I am trying to read the contents of a word document which has layout of 3 columns. It has data including text, images and tables. However when i read the file using following code i am getting a table present in second and table present in third column out of order.
def extract_text_and_images_from_word(filepath, output_file):
with open(output_file, 'w', encoding='utf-8') as f:
document = Document(filepath)
for element in document.element.body:
if isinstance(element, CT_Tbl): # Check if the element is a table
table = Table(element, document)
for row in table.rows:
for cell in row.cells:
for paragraph in cell.paragraphs:
cell_text = paragraph.text.strip()
f.write(cell_text + '\n')
elif isinstance(element, CT_P): # Check if the element is a paragraph
paragraph_index = document.element.body.index(element)
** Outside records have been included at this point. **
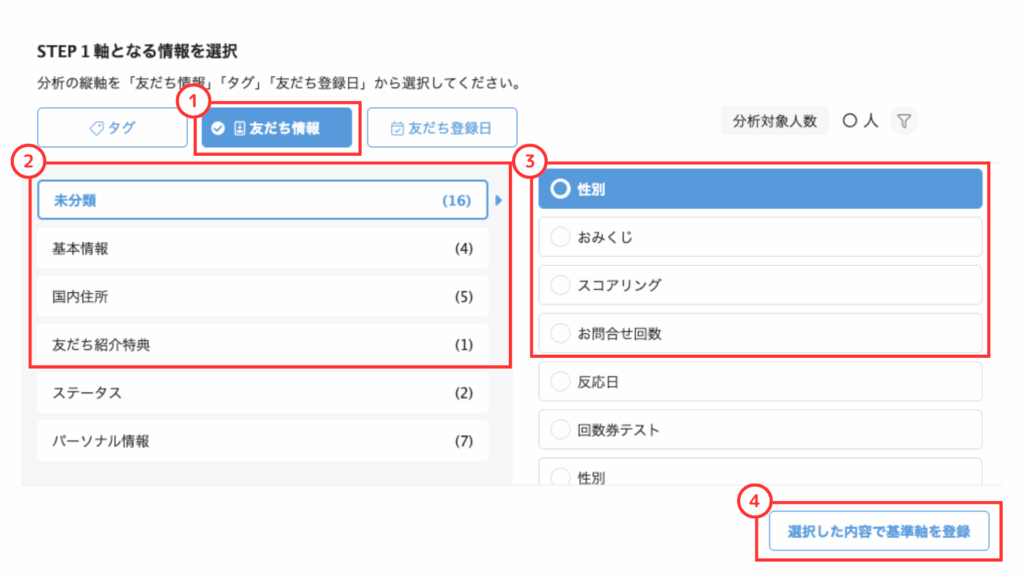Switch to the 友だち登録日 tab
Screen dimensions: 1024x576
(x=441, y=128)
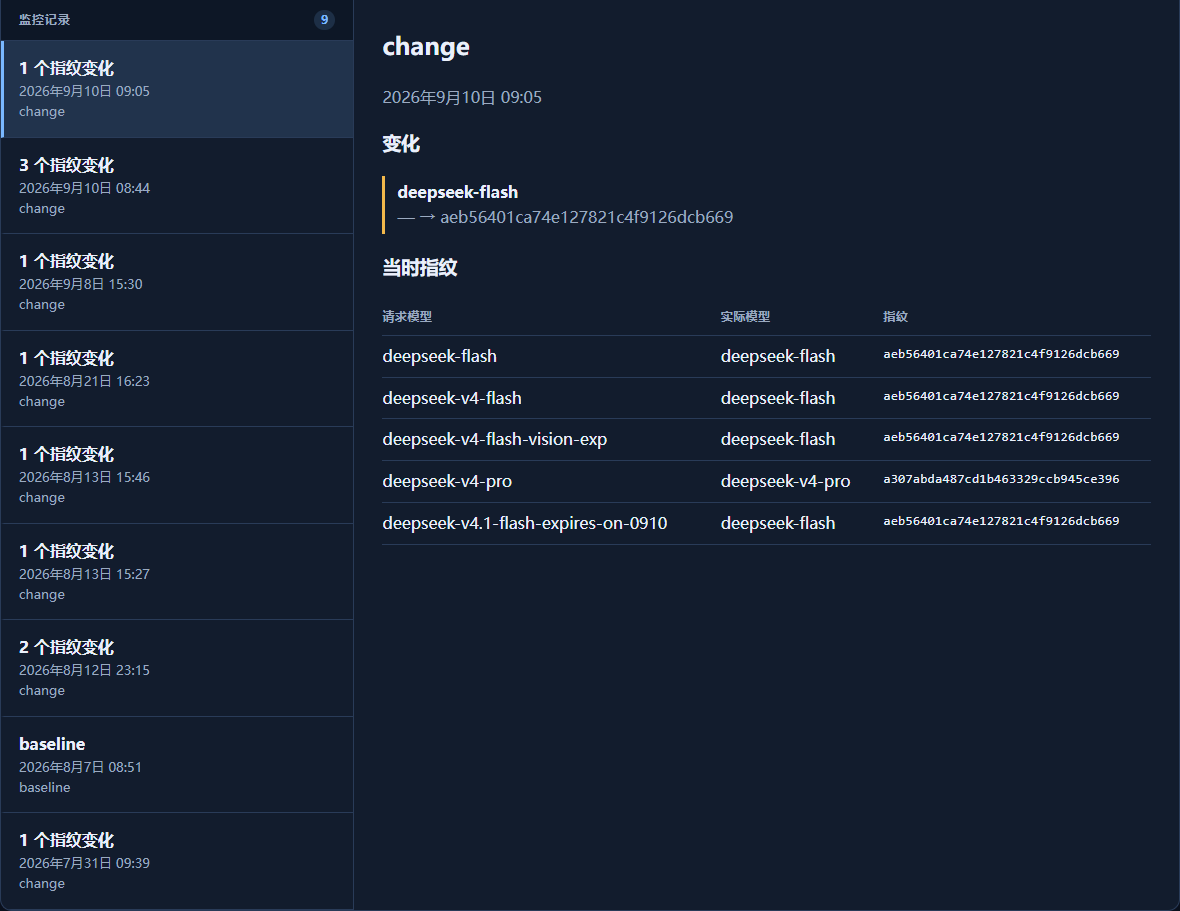The width and height of the screenshot is (1180, 911).
Task: Open the 2026年9月10日 09:05 change record
Action: 178,89
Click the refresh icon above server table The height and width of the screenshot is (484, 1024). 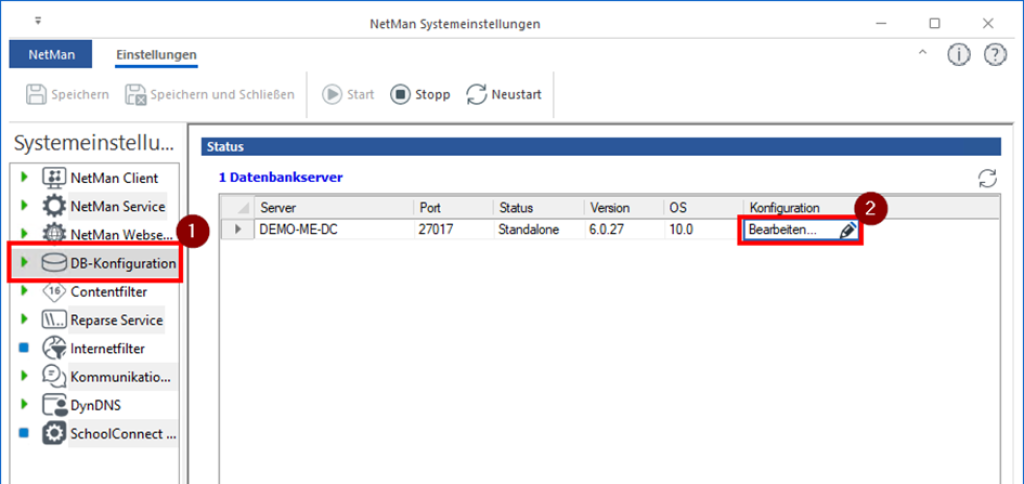(987, 178)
if paragraph_index < len(document.paragraphs):
paragraph = document.paragraphs[paragraph_index]
paragraph_text = paragraph.text.strip()
f.write(paragraph_text + '\n')
else:
f.write("Index out of bounds for document.paragraphs\n")
I even checked the document.xml for the word file after converting it to .zip format but it seems even in the xml both the tables seem out of order. My understanding is word saves the xml by converting the document back to single column layout which is causing problem. Any help around this would be greatly appreciated.